In a YouTube preview of a metalworking factory tour, Ritsu Yamada, a representative of the Tsubame-Sanjo Factory Festival, steps into a cacophony of industrial sounds.

He is guided through the buildings of tool manufacturer Maruto Hasegawa, where giant mechanical hammers pound slabs of red-hot metal while furnaces and heavy machinery hiss and whir in the background. Viewers catch glimpses of craftspeople diligently operating the machines, finessing metal components and assembling tools, before Yamada is led to an onsite store to peruse the company’s finished products — a vast array of pliers, clippers and other implements.

As communities and businesses decline in Japan's manufacturing regions, more prefectures are embracing industrial tourism as a potential key to revitalization.

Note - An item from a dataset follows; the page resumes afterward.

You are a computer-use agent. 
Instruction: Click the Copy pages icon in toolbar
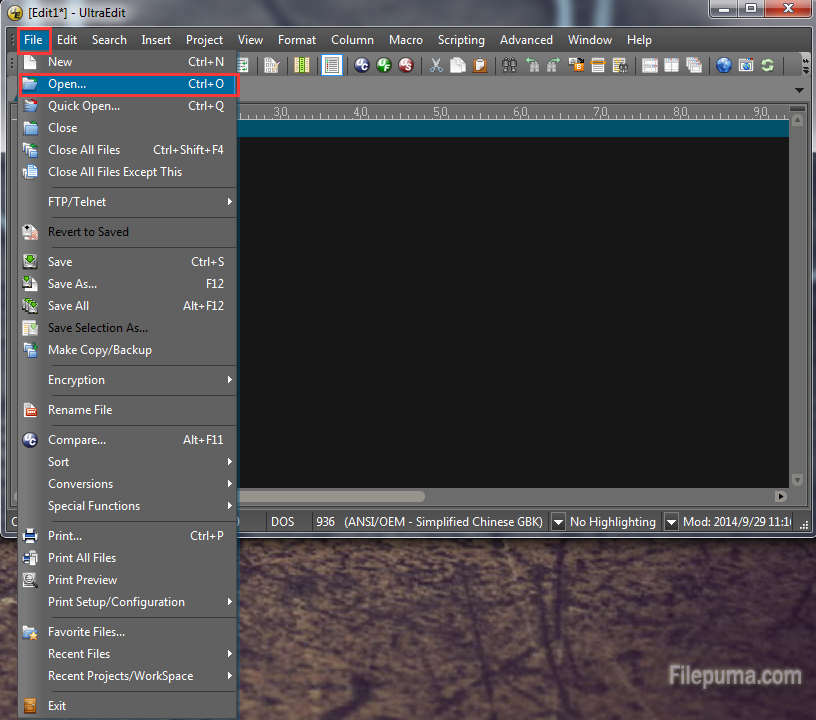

Maruto Hasegawa is just one of 82 businesses in Niigata Prefecture preparing attractions for “Beyond Kouba! A Three-Day Evolution from Festival to Mecca,” the 2022 edition of the annual Tsubame-Sanjo Factory Festival. A project meant to raise awareness of and support local industry, it offers tourists rare insights into metalworking factories, ateliers and other establishments in the Tsubame-Sanjo area. This year, after two years of primarily online presentations due to COVID-19 precautions, the festival is finally ready to welcome tourists back to the venues.